SELMA, ALA.--From the pulpit of the historic Brown Chapel A.M.E. church, White House hopeful Barack Obama talks about the job of the "Joshua generation" and his own claim to a place in the civil rights movement.

... Here today, I must begin because at the Unity breakfast this morning I was saving for last and the list was so long I left him out after that introduction. So I'm going to start by saying how much I appreciate the friendship and the support and the outstanding work that he does each and every day, not just in Capitol Hill but also back here in the district. Please give a warm round of applause for your Congressman Artur Davis.

It is a great honor to be here. Reverend Jackson, thank you so much. To the family of Brown A.M.E, to the good Bishop Kirkland, thank you for your wonderful message and your leadership.

I want to acknowledge one of the great heroes of American history and American life, somebody who captures the essence of decency and courage, somebody who I have admired all my life and were it not for him, I'm not sure I'd be here today, Congressman John Lewis.

I'm thankful to him. To all the distinguished guests and clergy, I'm not sure I'm going to thank Reverend Lowery because he stole the show. I was mentioning earlier, I know we've got C.T. Vivian in the audience, and when you have to speak in front of somebody who Martin Luther King said was the greatest preacher he ever heard, then you've got some problems.

And I'm a little nervous about following so many great preachers. But I'm hoping that the spirit moves me and to all my colleagues who have given me such a warm welcome, thank you very much for allowing me to speak to you here today.

You know, several weeks ago, after I had announced that I was running for the Presidency of the United States, I stood in front of the Old State Capitol in Springfield, Illinois; where Abraham Lincoln delivered his speech declaring, drawing in scripture, that a house divided against itself could not stand.

And I stood and I announced that I was running for the presidency. And there were a lot of commentators, as they are prone to do, who questioned the audacity of a young man like myself, haven't been in Washington too long.

And I acknowledge that there is a certain presumptuousness about this.

But I got a letter from a friend of some of yours named Reverend Otis Moss Jr. in Cleveland, and his son, Otis Moss III is the Pastor at my church and I must send greetings from Dr. Jeremiah A. Wright Jr. but I got a letter giving me encouragement and saying how proud he was that I had announced and encouraging me to stay true to my ideals and my values and not to be fearful.

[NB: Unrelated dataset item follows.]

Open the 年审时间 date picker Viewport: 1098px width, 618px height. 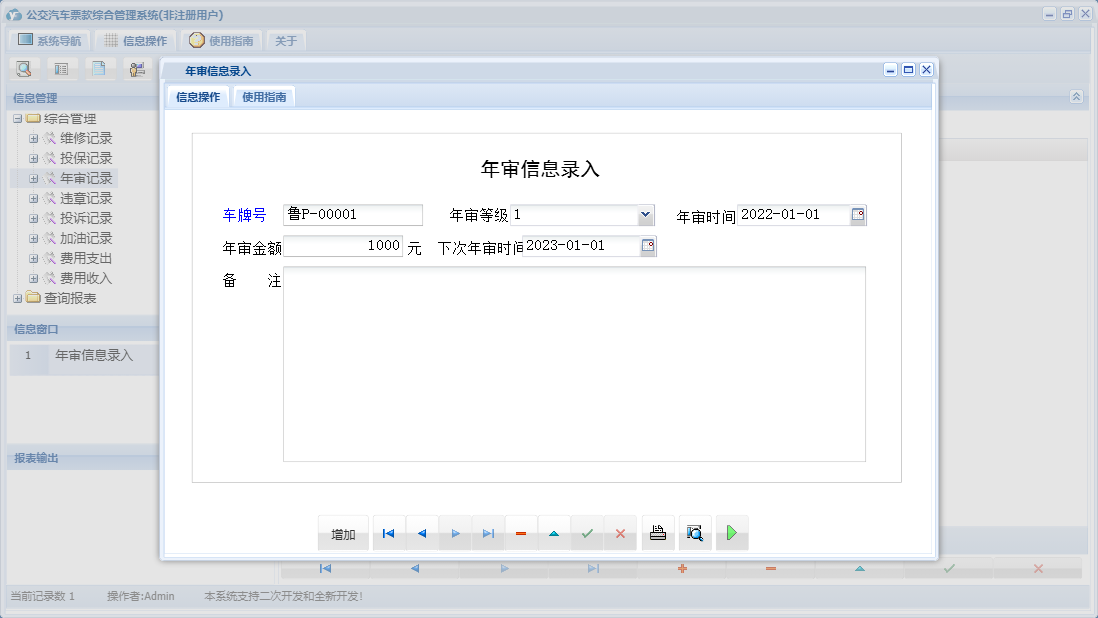click(x=858, y=214)
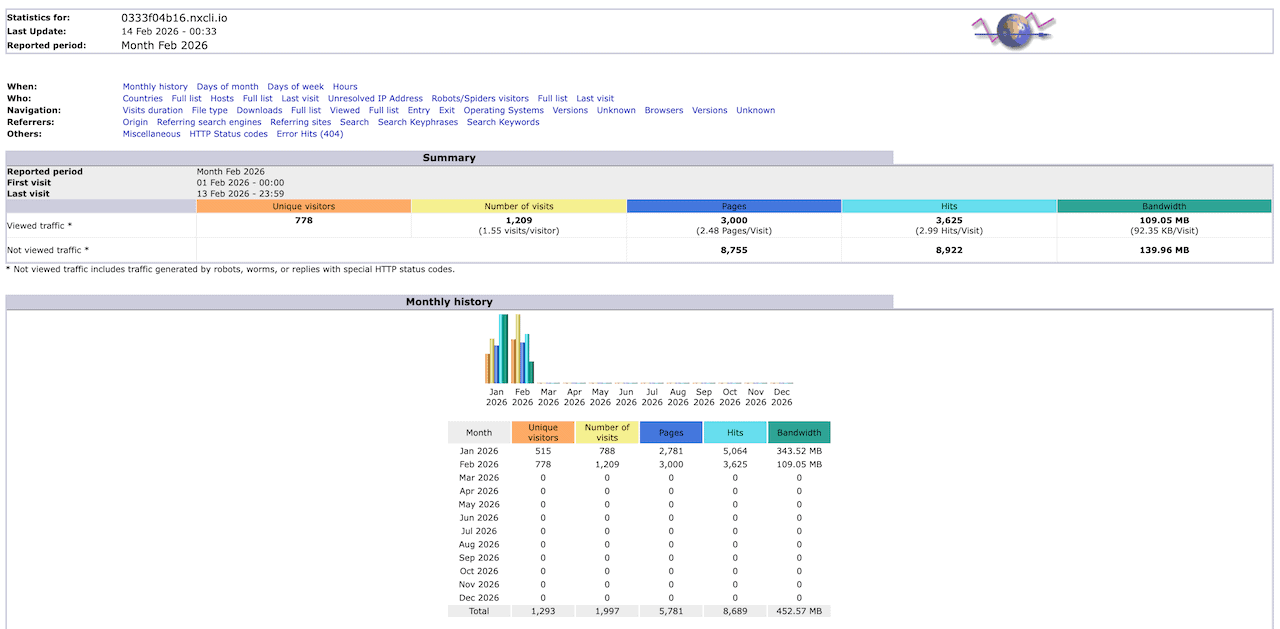This screenshot has width=1280, height=629.
Task: Open the Operating Systems report
Action: 504,110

And he said, if there's some folks out there who are questioning whether or not you should run, just tell them to look at the story of Joshua because you're part of the Joshua generation.

So I just want to talk a little about Moses and Aaron and Joshua, because we are in the presence today of a lot of Moseses. We're in the presence today of giants whose shoulders we stand on, people who battled, not just on behalf of African Americans but on behalf of all of America; that battled for America's soul, that shed blood , that endured taunts and formant and in some cases gave -- torment and in some cases gave the full measure of their devotion.

Like Moses, they challenged Pharaoh, the princes, powers who said that some are atop and others are at the bottom, and that's how it's always going to be.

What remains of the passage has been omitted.